What about creating an additional uniqueID and a mapping from this ID to the displayed group name?

If a group name is already unique - use the name as ID.
If a group name is duplicated - create unique IDs name1, name2 or sth else.

In the groups field the uniqueID should be stored. (This is a downside as there is a divergence between uniqueID and displayed group name - but I think in most cases groups won't be edited manually so this is not a real issue...)

The ID -> display name map should not be stored in some existing metadata but should be added to a new one. Thus, it should be possible to use the current implementation of the "search logic" by using the unique ID as search term. Also an automatic migration to the new format should be possible, and the groupstree is generally usable in older versions as well...

Only in the UI some bigger changes should be needed to show the display names...

As I have not looked at the groups code for ages... do I miss something? Or would this generally be feasible?

I haven't followed the whole history of the groups format, but it looks to me like most of these comments boil down to "let's just go back to groups format 3". If the point of groups format after-3 (4?) was that you could edit the group assignment in the entry itself without having to look up stuff elsewhere, none of the above seem to accomplish that.

Can't we just copy the hierarchical tags idea for groups as suggested above? So something like

  • Asthma

    • Treatment

  • Diabetes

    • Treatment

would be represented as

groups = { Asthma/Treatment, Diabetes/Treatment }

(or whatever other separator is deemed more appropriate) and have JabRef figure out on its own how that translates visually.

@retorquere To use this as an identifier for the groups would be possible, too. But this would cause either a lot of overhead if groups are moved in the tree, or would lead to inconsistencies between the actual position in the tree vs. the assumed position in the tree:

Let's assume that the structure:

  • Asthma

    • Treatment

  • Diabetes

Is changed to:

  • Asthma
  • Diabetes

    • Treatment

The entries assigned to this group would have the "key" groups = { Asthma/Treatment } although the "Treatment" group is now a subgroup of "Diabetes". And changing the keys of all affected entries would massively affect the performance in huge databases... 馃槥

@matthiasgeiger then perhaps the desiderata "easy to edit by hand with no more context than the reference" (groups format post-3) and "easy to keep consistent and well-performing" (groups format 3) are at odds with each other... personally I still prefer format 3; the various downsides discussed above undo the benefits of post-3 from my pov.

I'm not sure whether I remember this correctly, but I think the main reason to change the group format was a more technical one, as the "static" groups are now implemented exactly the same way as all other groups: Now it is possible to simply perform a search in the background - as it is the case for keyword or freetext based groups. The "easy to edit by hand and directly showing the groups in the entry" was a nice side effect.
But perhaps @tobiasdiez could provide some more insights in this...

But if that was the aim, surely the current implementation doesn't accomplish this. The "static" groups as we had them in groups format 3 is not implemented in the new format (as per this issue). The new groups format implements a kind of static grouping, and it seems plausible it now uses the same search-based infrastructure as the other grouping methods did, but in the format-3 version even search-based groups could live nested under other groups -- why isn't that still possible?

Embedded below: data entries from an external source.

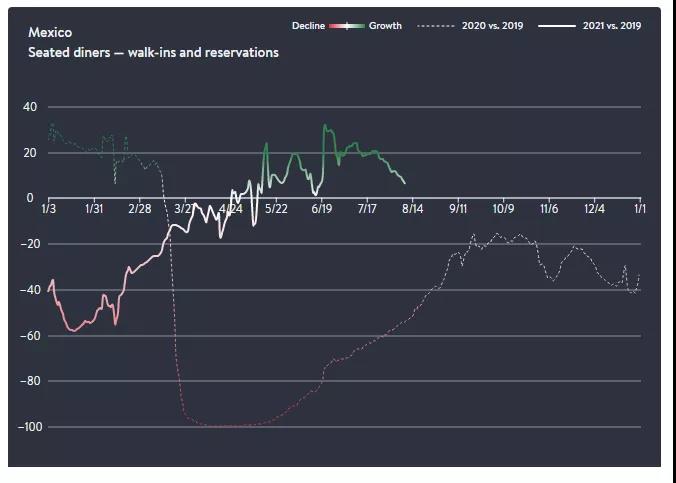Click the 8/14 date axis label
This screenshot has width=676, height=483.
coord(413,209)
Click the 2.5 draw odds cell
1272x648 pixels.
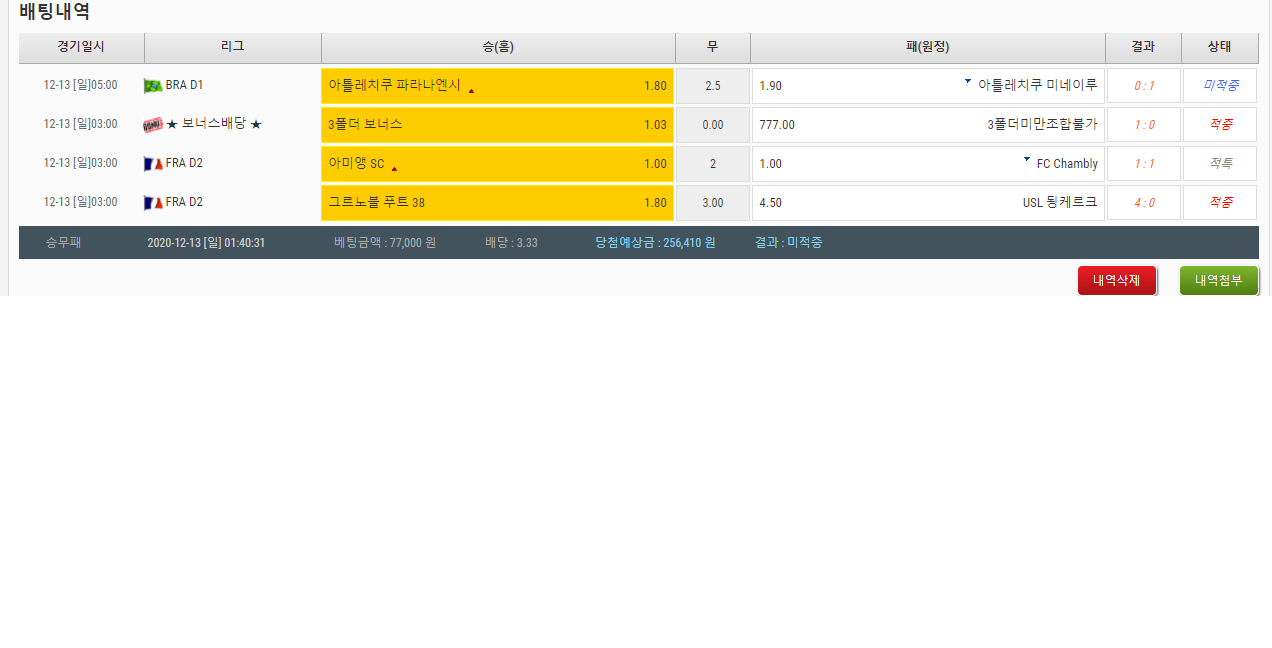712,86
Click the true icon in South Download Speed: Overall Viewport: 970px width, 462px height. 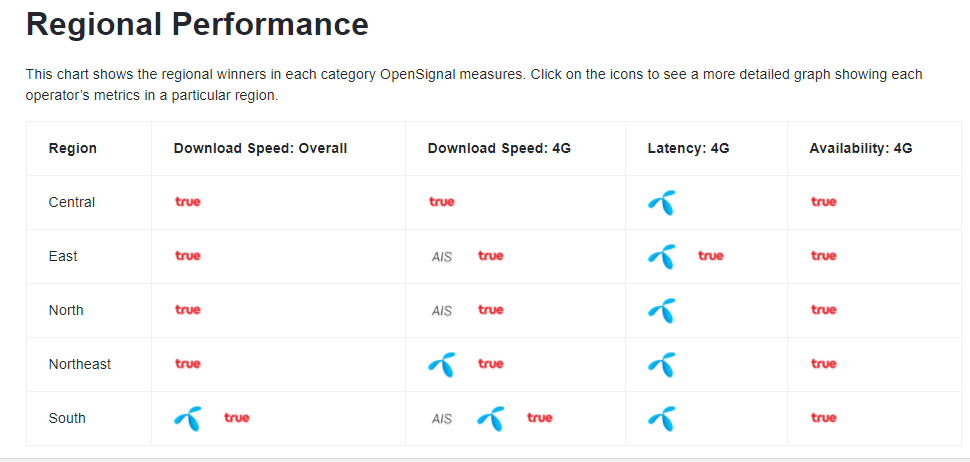click(x=237, y=417)
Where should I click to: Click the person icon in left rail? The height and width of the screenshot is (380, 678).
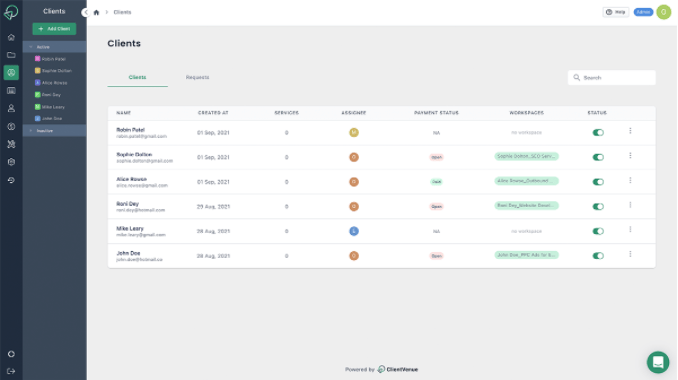(11, 109)
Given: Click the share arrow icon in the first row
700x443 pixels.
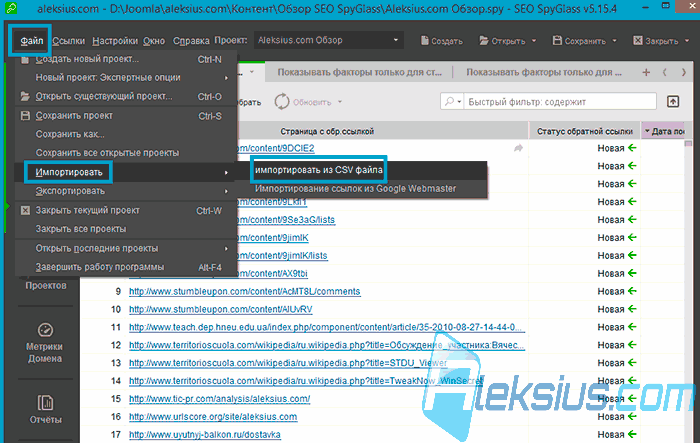Looking at the screenshot, I should click(x=518, y=148).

As one stuck with format 3, let me throw in another consideration. When you
have databases having 15-20,000 entries as I do, a manual conversion of
group names is prohibitive.

Haines Brown

But would you do that manual conversion by hand? By script? Or using JabRef? Because only in the first case it would seem to be prohibitive. For the other two it would just be an implementation detail? I'd probably reach for option 1 only when my file is corrupt.

Just out of curiosity: When talking about "groups format 3" and "groups format 4", do you mean JabRef 3.x vs. JabRef 4.x? I thought the change in group structure happened between JabRef 2.11 and JabRef 3.x?

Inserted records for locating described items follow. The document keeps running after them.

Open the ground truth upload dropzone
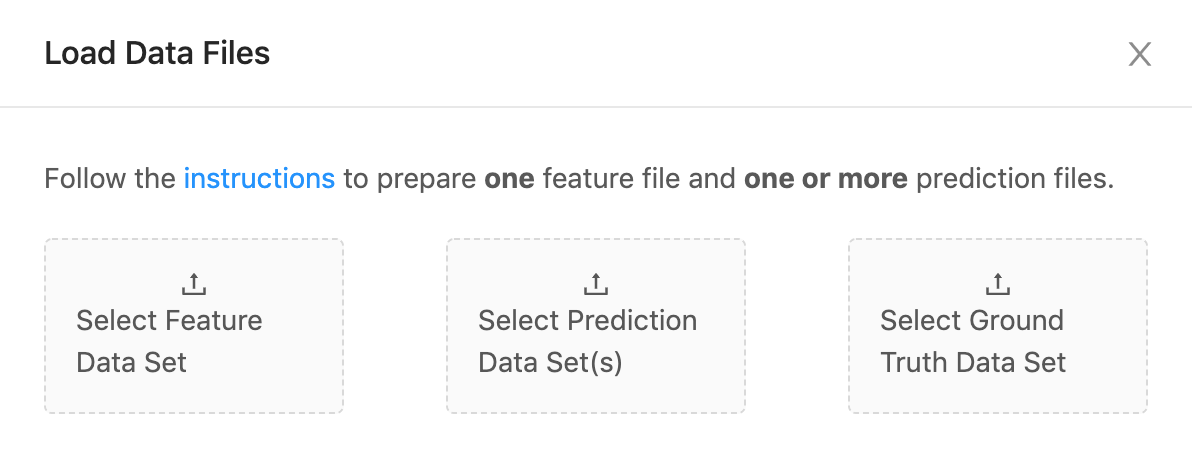Viewport: 1192px width, 468px height. click(997, 326)
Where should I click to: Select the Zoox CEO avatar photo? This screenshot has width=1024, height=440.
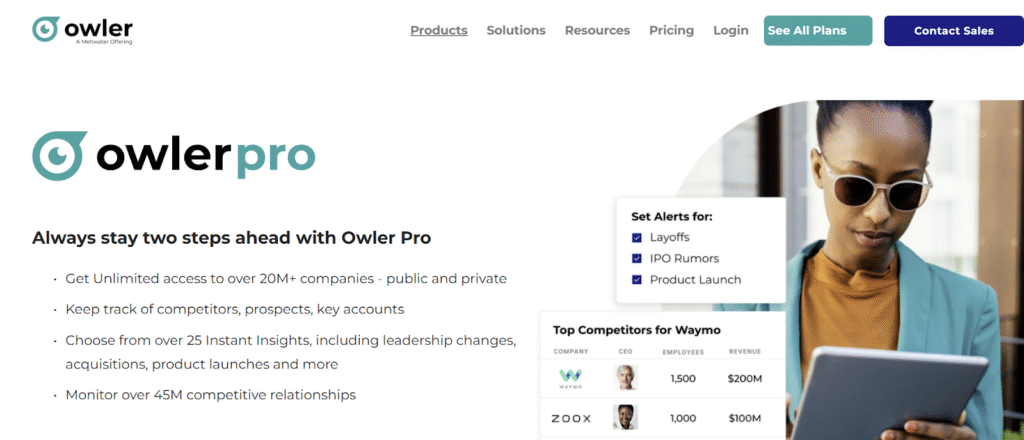pyautogui.click(x=625, y=417)
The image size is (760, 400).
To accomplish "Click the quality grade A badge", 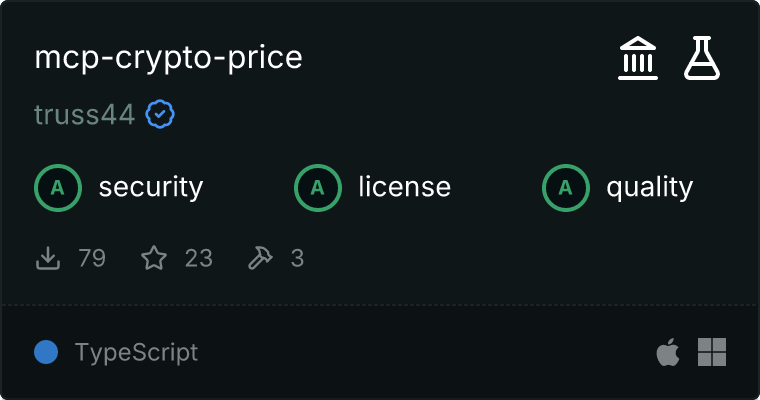I will click(x=565, y=187).
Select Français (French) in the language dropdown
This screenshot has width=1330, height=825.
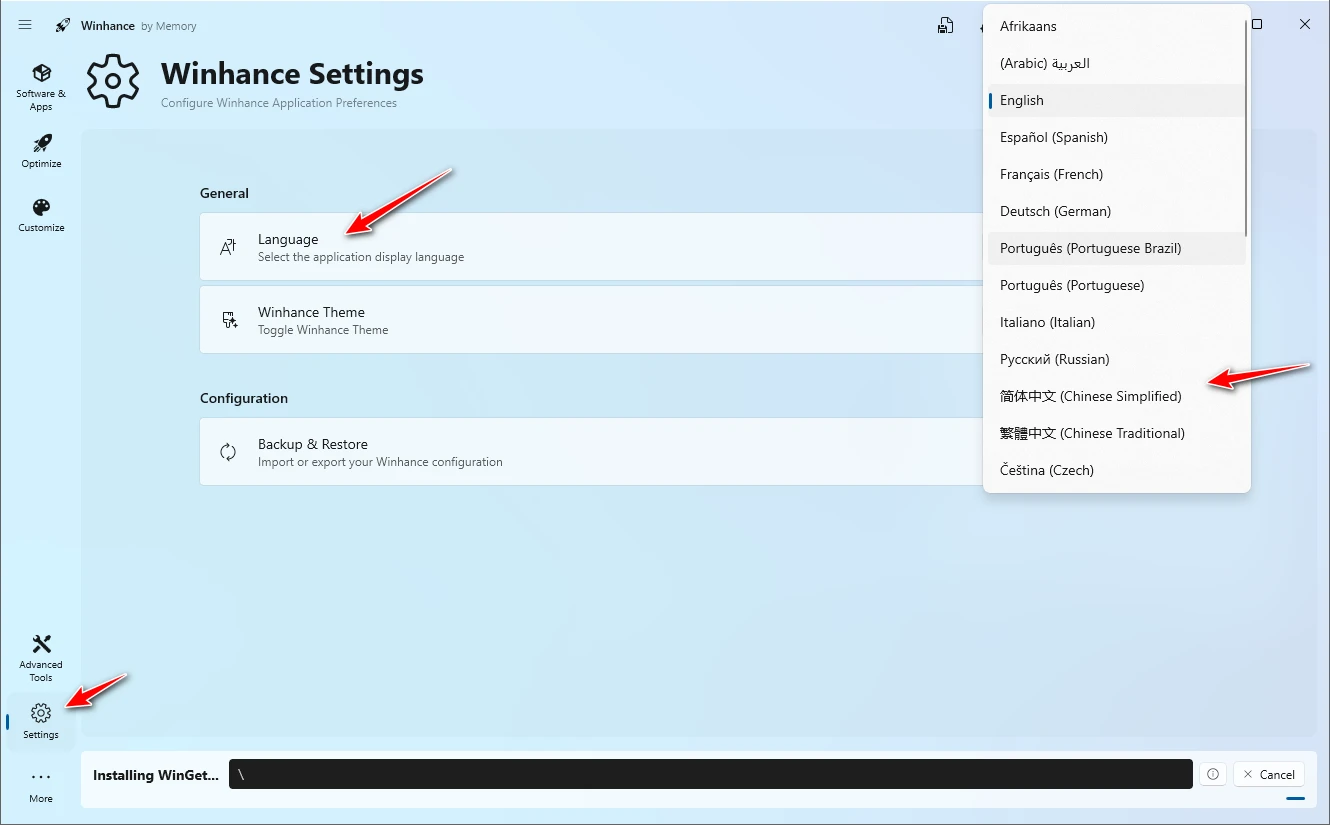pyautogui.click(x=1051, y=174)
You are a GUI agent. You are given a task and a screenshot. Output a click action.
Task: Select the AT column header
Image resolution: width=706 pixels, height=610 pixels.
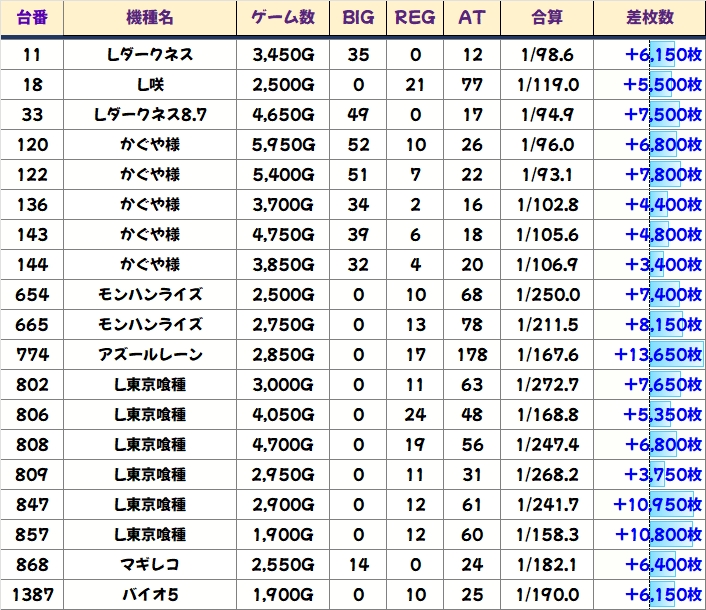472,18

Or are you talking about new changes in JabRef 4.x?
Or is the "groups format" not related to the JabRef version?

I'm not sure how the groups format relates to JabRef versions; there used to be a

@comment{jabref-meta: groupsversion:3;}

in the Bib(La)TeX files created by JabRef, now there is

@comment{jabref-meta: databaseType:biblatex;}

or

@comment{jabref-meta: databaseType:bibtex;}

since this is the first new format I've seen since groupsversion:3 was depracated, I've been calling it format 4, but only because it's 3+1, no other reason. I don't know what the internal name is the JabRef devs use for either of these formats.

Thanks for the clarification!

Mapping this to JabRef versions its "up to JabRef 3.3" and "since JabRef 3.4"

The main advantages of the new format are outlined in https://github.com/JabRef/jabref/issues/629. The id-based strategy suggested by @matthiasgeiger should work but removes some of the advantages (at least for groups with duplicate names). The issue is not that a solution is not technically feasible but that I don't see an easy solution, i.e. a lot of time is needed to program it.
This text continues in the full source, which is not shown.